Lyn’s knees buckled. She pressed a hand to her stomach, trying to steady herself, to protect the tiny life inside her from the shock that reverberated through her chest. “Ethan… please. We can fix this. We can-”
He held up a hand. “No. It’s too late. And when the baby’s born . . . we’ll take it. That’s what we agreed on. Viviane can’t have children. She’s capable. She’ll raise it better than you ever could.”
The words shattered her more than the restaurant, more than the wine and the vase combined. She opened her mouth to scream, to cry, to beg, but it was all swallowed in her throat.
Ethan moved to the closet, retrieving a bag. He packed quickly, methodically, as if he were preparing for a business trip rather than leaving the family he claimed to love.
“Ethan, please,” Lyn whispered, her voice trembling. “Don’t do this. Don’t leave us.”
He glanced at her, eyes cold. “You’ll have the girls. But only them. I’ve filed the divorce papers. No contact. They won’t see me again. Ever.”
He dropped the papers onto the table with deliberate precision. The sound echoed in the empty house like a death knell.
Lyn fell back into a chair, clutching the papers, her stomach tightening with the weight of the unborn child and the enormity of what had just happened. Her daughters . . . her little world . . . would no longer have a father.

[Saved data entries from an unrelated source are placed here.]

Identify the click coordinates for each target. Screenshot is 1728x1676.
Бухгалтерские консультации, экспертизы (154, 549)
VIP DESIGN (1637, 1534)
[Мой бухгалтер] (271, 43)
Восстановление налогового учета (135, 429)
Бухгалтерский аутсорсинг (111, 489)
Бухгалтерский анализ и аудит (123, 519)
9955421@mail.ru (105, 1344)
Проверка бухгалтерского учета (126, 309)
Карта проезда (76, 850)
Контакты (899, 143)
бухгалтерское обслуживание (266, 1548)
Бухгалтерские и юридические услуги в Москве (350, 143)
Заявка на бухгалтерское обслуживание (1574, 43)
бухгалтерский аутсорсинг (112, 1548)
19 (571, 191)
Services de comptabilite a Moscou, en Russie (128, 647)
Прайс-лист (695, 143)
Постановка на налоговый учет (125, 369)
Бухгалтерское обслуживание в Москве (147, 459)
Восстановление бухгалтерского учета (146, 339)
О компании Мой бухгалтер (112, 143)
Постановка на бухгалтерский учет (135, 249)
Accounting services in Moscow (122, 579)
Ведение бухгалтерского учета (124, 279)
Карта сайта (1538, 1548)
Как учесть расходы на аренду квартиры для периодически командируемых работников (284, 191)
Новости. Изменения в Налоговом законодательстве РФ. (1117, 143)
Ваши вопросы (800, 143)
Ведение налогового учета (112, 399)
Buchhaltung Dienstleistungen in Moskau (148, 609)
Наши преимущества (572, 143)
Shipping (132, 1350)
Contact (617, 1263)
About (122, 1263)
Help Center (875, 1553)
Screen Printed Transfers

He turned, glanced once at her, and then walked out. No last words. No hesitation. Just the echo of his footsteps down the hall, down the stairs, and into the night.
The house was silent again. Too silent.
Lyn sank to the floor, crumpling the papers in her hands.
She had been left alone.
Her husband had chosen another woman. Her life . . . her future . . . had been ripped out from under her.
All she could do was press a hand to her stomach, the tiny life within her the only reminder that she still had something worth fighting for.
In the quiet of the house, with her daughters sleeping and the shadows stretching across the walls, Lyn let herself finally cry.